No início do ano uma menina de 10 anos, também dos Estados Unidos, tinha sido igualmente encontrada sem sentidos no quarto, depois de participar no mesmo desafio. Também acabou por morrer e os pais também já processaram a rede social. No total são conhecidos cinco casos nos Estados Unidos, um em Itália e um na Austrália, todos com crianças
A empresa tem-se defendido, dizendo que o Blackout Challenge não nasceu no TikTok, o que é verdade. Como refere um artigo da Newsweek, o Centro de Prevenção e Controlo de Doenças dos Estados Unidos lançou um alerta sobre o assunto e na altura já estimava que 82 crianças tivessem morrido em consequência do desafio nos EUA, entre 1995 e 2007.
A questão central será, no entanto, perceber a influência que uma rede social com o poder de envolvimento dos seus utilizadores como o TikTok tem pode ter no incentivo a ações perigosas. E o que também é certo é que pela plataforma da chinesa ByteDance já passaram vários desafios com resultados perigosos, ou fatais para a saúde de quem decide segui-los.
Depois do desafio da "Baleia Azul" já existiram vários
Estes desafios online não são uma novidade do TikTok, mas são sem dúvida um tipo de prática que ganhou destaque na rede social, até pelo seu foco no vídeo e na imagem. Ao longo dos últimos anos já existiram vários.
O desafio da caixa de leite, que consistia em andar sobre pilhas de caixas de plástico (como as que se usam para transportar fruta e legumes) levou várias organizações médicas a lançarem alertas sobre o risco de lesões, que daí podiam resultar. Foi moda na rede social em 2021.
Um ano antes tinha dado nas vistas o Benadryl Challenge. A ideia era tomar grandes quantidades de anti-histamínicos e esperar pelos efeitos alucinógenos. Pelo menos uma jovem de 15 anos morreu na sequência deste desafio.
Antes da era TikTok já tinha gerado preocupação outros fenómenos do mesmo género que usaram outros serviços online de grande alcance para chegar aos destinatários. O desafio da Momo, em 2018, via WhatsApp, ou a Baleia Azul, um ano antes, são exemplos disso.
Voltando ao Blackout Challenge, Archie, o menino que os pais querem manter ligado à vida, está em coma desde abril. Os médicos do Royal London Hospital defendem que manter as máquinas ligadas não serve o melhor interesse da criança e definiram esta quinta-feira, 4 de agosto, como dia para as desligar.

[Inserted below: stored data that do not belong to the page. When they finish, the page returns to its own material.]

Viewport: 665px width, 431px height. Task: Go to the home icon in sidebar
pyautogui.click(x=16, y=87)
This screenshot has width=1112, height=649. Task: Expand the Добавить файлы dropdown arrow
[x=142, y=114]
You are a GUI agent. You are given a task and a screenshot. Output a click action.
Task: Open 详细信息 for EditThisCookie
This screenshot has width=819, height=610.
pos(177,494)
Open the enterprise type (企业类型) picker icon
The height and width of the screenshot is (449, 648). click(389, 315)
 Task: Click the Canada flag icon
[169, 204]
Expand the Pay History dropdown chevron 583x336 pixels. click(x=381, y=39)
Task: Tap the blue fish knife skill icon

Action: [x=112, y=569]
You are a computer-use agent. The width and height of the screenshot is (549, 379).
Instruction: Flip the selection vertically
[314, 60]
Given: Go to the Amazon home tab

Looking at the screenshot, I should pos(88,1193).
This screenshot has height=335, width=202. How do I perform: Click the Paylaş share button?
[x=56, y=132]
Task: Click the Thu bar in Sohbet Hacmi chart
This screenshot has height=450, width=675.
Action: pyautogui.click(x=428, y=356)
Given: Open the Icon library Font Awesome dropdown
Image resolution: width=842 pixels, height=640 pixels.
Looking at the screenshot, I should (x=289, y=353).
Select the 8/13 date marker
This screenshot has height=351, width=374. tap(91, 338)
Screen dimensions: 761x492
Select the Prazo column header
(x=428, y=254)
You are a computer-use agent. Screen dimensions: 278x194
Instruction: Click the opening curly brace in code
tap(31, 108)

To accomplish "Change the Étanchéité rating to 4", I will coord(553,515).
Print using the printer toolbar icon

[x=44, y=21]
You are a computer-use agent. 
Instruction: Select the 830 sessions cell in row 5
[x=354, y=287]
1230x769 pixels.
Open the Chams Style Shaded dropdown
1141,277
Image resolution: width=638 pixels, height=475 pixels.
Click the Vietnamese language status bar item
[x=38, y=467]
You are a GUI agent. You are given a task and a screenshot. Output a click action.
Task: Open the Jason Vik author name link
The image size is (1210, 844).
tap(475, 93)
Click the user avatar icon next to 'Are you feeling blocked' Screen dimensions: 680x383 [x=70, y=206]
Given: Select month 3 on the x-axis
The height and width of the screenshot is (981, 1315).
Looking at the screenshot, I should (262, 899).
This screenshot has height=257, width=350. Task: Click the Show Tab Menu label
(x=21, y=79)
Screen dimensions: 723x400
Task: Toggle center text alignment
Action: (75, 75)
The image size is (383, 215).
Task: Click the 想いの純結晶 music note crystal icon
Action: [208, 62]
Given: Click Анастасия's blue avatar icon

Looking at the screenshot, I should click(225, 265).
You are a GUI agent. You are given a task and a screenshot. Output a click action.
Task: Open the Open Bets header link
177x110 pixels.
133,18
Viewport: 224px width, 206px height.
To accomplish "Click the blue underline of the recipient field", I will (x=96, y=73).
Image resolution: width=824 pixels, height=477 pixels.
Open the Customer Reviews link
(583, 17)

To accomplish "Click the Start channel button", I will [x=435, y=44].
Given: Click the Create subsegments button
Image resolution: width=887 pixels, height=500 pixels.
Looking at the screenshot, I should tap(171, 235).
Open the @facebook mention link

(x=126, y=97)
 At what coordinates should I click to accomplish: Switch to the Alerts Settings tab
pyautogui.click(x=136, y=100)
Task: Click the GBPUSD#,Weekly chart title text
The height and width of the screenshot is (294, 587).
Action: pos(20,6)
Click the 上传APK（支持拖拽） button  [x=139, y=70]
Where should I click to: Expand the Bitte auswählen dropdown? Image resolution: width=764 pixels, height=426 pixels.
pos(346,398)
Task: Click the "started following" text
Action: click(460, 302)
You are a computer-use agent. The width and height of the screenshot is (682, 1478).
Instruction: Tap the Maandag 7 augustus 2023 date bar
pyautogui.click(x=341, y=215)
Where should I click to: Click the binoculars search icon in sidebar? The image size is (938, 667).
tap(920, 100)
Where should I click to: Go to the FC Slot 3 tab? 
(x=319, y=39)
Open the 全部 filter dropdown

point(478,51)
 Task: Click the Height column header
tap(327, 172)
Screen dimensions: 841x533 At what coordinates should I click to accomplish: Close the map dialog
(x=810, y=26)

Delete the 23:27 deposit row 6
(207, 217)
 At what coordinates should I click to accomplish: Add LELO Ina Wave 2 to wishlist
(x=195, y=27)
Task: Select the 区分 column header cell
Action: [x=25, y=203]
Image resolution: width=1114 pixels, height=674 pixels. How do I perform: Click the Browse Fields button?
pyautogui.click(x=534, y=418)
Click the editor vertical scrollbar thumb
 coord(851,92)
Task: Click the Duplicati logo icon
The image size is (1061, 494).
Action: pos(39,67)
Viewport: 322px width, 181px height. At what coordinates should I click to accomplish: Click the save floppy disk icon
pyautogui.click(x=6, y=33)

Os pais recorreram à justiça, que confirmou a decisão médica. Recorreram também ao Tribunal Europeu dos Direitos Humanos que recusou intervir, mas a família conseguiu ganhar tempo com uma última tentativa. Se conseguisse apresentar até esta manhã um pedido de transferência da criança, a família evitaria que o suporte artificial de vida fosse desligado às 11 horas. Foi entregue ao tribunal um pedido de transferência para uma unidade de cuidados paliativos. Até haver decisão, as máquinas que ligam o jovem à vida permanecem ligadas.